Sinergie di Scuola

La sentenza della Corte di Cassazione che commentiamo, la n. 18326 del 19/09/2016, ci offre lo spunto per parlare del licenziamento del dipendente pubblico per assenze ingiustificate e, soprattutto, del criterio di proporzionalità della sanzione rispetto al comportamento contestato al lavoratore.

La vicenda prende le mosse dalla pronuncia della Corte di appello di Brescia che, in riforma della sentenza del Tribunale della medesima sede, ha dichiarato illegittimo il licenziamento irrogato ad una dipendente comunale, ai sensi dell’art. 55-quater del D.Lgs. 165/2001 (Decreto Brunetta), per assenza ingiustificata protratta per oltre tre giorni, anche non continuativi.

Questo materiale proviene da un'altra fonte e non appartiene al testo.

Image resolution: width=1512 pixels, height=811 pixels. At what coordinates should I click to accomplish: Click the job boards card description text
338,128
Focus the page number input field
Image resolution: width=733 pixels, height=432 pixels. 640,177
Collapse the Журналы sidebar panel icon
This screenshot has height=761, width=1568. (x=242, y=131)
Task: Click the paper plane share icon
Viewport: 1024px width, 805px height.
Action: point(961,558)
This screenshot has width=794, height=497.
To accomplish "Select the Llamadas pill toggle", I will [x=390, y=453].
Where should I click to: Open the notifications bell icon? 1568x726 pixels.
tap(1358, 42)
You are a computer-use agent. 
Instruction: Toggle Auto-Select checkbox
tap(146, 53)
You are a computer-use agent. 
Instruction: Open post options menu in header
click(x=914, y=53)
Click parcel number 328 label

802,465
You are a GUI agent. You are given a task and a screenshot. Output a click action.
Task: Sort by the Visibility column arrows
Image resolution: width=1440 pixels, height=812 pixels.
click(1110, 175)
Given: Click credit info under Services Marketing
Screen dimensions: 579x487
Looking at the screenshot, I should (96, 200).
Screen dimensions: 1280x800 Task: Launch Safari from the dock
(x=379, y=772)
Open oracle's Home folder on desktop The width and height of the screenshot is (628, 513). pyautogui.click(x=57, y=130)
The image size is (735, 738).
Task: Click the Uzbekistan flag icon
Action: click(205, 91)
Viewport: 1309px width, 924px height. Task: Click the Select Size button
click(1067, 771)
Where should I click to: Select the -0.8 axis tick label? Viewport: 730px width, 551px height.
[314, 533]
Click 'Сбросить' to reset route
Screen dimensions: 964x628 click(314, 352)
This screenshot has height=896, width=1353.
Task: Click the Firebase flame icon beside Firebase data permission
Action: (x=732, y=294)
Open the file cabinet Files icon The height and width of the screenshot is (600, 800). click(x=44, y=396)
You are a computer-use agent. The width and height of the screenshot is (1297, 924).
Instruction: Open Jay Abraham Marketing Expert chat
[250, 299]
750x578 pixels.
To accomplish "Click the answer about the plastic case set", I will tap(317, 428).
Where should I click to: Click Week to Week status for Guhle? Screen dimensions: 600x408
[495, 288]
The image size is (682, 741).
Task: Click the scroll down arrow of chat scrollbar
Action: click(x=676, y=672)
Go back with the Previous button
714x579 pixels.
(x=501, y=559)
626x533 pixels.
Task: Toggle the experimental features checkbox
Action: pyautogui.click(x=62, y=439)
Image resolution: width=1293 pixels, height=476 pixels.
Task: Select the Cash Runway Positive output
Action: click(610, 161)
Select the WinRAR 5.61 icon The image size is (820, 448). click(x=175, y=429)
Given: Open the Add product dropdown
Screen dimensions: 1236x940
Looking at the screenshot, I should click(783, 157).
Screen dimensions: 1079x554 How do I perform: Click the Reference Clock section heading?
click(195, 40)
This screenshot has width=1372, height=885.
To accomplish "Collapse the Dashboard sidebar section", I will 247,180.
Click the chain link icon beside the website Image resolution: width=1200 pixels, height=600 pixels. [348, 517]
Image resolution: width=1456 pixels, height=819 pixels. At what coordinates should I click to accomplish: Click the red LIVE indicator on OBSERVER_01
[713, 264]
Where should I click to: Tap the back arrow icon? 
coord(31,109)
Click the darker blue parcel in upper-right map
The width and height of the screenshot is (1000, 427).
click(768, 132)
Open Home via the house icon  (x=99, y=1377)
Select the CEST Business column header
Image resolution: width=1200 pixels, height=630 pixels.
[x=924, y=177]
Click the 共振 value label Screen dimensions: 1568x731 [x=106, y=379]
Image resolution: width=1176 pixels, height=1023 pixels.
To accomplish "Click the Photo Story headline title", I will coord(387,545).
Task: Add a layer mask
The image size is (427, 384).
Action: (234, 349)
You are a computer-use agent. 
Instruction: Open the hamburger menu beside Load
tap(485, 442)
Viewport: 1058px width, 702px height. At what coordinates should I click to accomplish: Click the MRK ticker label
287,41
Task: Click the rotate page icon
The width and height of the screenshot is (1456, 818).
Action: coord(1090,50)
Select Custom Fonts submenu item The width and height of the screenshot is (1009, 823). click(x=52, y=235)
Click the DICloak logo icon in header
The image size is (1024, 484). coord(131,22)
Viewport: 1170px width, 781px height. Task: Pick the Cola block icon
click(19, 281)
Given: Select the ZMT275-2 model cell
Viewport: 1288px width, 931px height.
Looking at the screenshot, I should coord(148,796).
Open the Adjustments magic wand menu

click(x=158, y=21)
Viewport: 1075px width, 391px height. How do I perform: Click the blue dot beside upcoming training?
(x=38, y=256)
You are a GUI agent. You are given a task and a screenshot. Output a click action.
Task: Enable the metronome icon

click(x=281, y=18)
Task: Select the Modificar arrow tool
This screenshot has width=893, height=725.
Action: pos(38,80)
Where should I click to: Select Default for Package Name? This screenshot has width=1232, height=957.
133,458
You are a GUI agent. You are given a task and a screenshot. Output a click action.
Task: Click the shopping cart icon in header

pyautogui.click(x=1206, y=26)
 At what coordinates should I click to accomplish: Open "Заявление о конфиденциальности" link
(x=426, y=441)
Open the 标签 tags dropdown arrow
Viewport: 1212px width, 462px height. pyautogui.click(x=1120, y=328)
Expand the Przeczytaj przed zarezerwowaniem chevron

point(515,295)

La Corte, ritenuta necessaria (nonostante la specifica previsione normativa) la verifica della sussistenza degli elementi soggettivi e oggettivi della giusta causa di risoluzione del contratto, ha rinvenuto nella condotta della lavoratrice i profili della buona fede: si trattava infatti di madre di una bambina affetta da handicap, che aveva chiesto – infruttuosamente – la fruizione di un periodo di aspettativa non retribuita (considerato, inoltre, il comportamento dell’ente che non aveva avvertito la lavoratrice dell’esaurimento di tutto l’arco temporale previsto dall’art. 47 del D.Lgs. 151/2001 a titolo di congedo per malattia della figlia).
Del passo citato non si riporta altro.